In our experiments, we also examined the responses of Itk−/− mice to infection with N. brasiliensis and Flu. While the response of Itk−/− mice to infection with N. brasiliensis has been previously reported34, this work was performed before the discovery of Tr1 cells, and the response of these mice to infection with Flu have not been reported.
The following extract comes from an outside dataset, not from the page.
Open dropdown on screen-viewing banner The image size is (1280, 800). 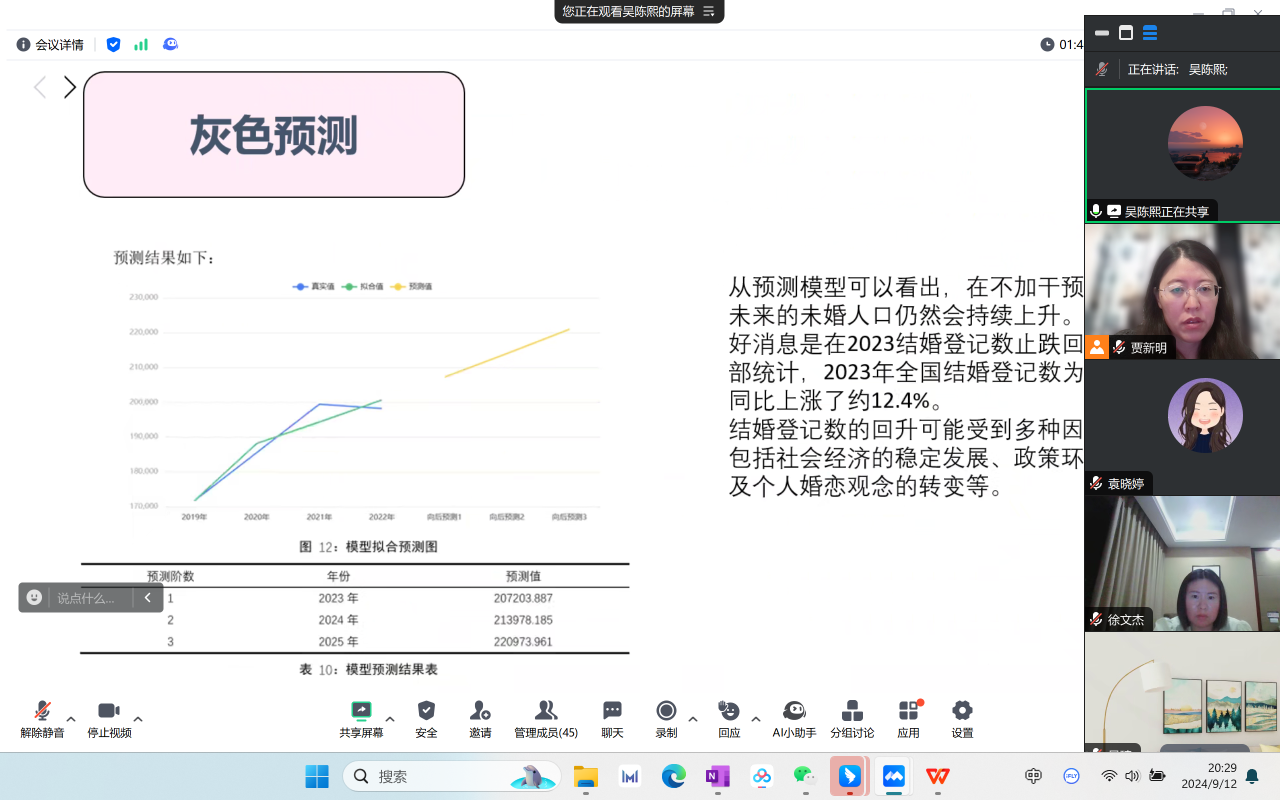[708, 12]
In both infection models, we found that the Tr1 cell response was quite organ specific, with significant Tr1 cell response found largely in the lungs and to a lesser extent in the mesenteric/draining lymph nodes in both models, with little response in the spleen (Supplementary Fig. 6). Furthermore, while infection with N. brasiliensis led to increased recovery of parasites in the absence of ITK (Supplementary Fig. 6), there was no difference in the recovery of virus from the lungs of Flu infected mice, and no difference in body weights, although there was reduced survival of Itk−/− mice (Supplementary Fig. 6). The complex immunological phenotype of the Itk deficiency beyond our analysis of Tr1 cell responses in vivo, with multiple cell types exhibiting different phenotypes12,13,14,15,16,17,23,26,32,34,37,38,39,40,41,42,43,44,45,46, makes it more challenging to provide an explanation for these phenotypes without significant additional experiments.
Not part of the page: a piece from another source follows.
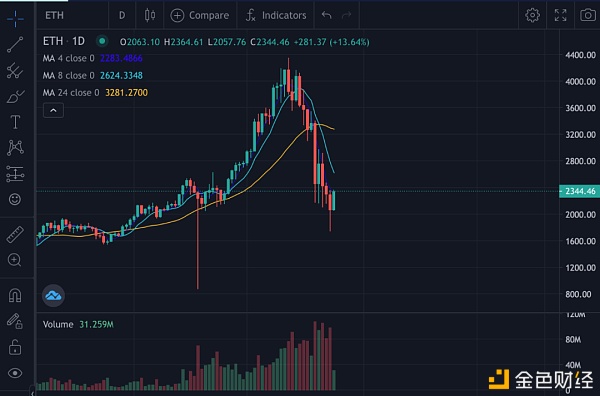
Task: Open the candlestick chart style menu
Action: coord(150,15)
Regulatory T cell function can be a double-edge sword, beneficial in controlling inflammation and promoting immune tolerance, but detrimental in causing immune depression under conditions of infections or in the face or tumours. Tr1 cells have been found to be abundant in chronic hepatitis C virus47 and Mycobacterium tuberculosis48 infection, as well as in tumour microenvironments49,50, which may lead to a lack of or reduced immune response to clearing viruses, bacteria or tumours. Given the functional requirement for ITK kinase activity in differentiated Tr1 cells, targeting ITK activity and its signalling pathway specifically in Tr1 cells may be a promising strategy in modulating immune suppression due to the functions of Tr1 cells under such circumstances, although further work in humans will have to be done to determine this. These findings place ITK and its signalling axis as promising therapeutic targets to modulate Tr1 cell numbers and activity for treating diseases such as inflammation, chronic infection and tumours.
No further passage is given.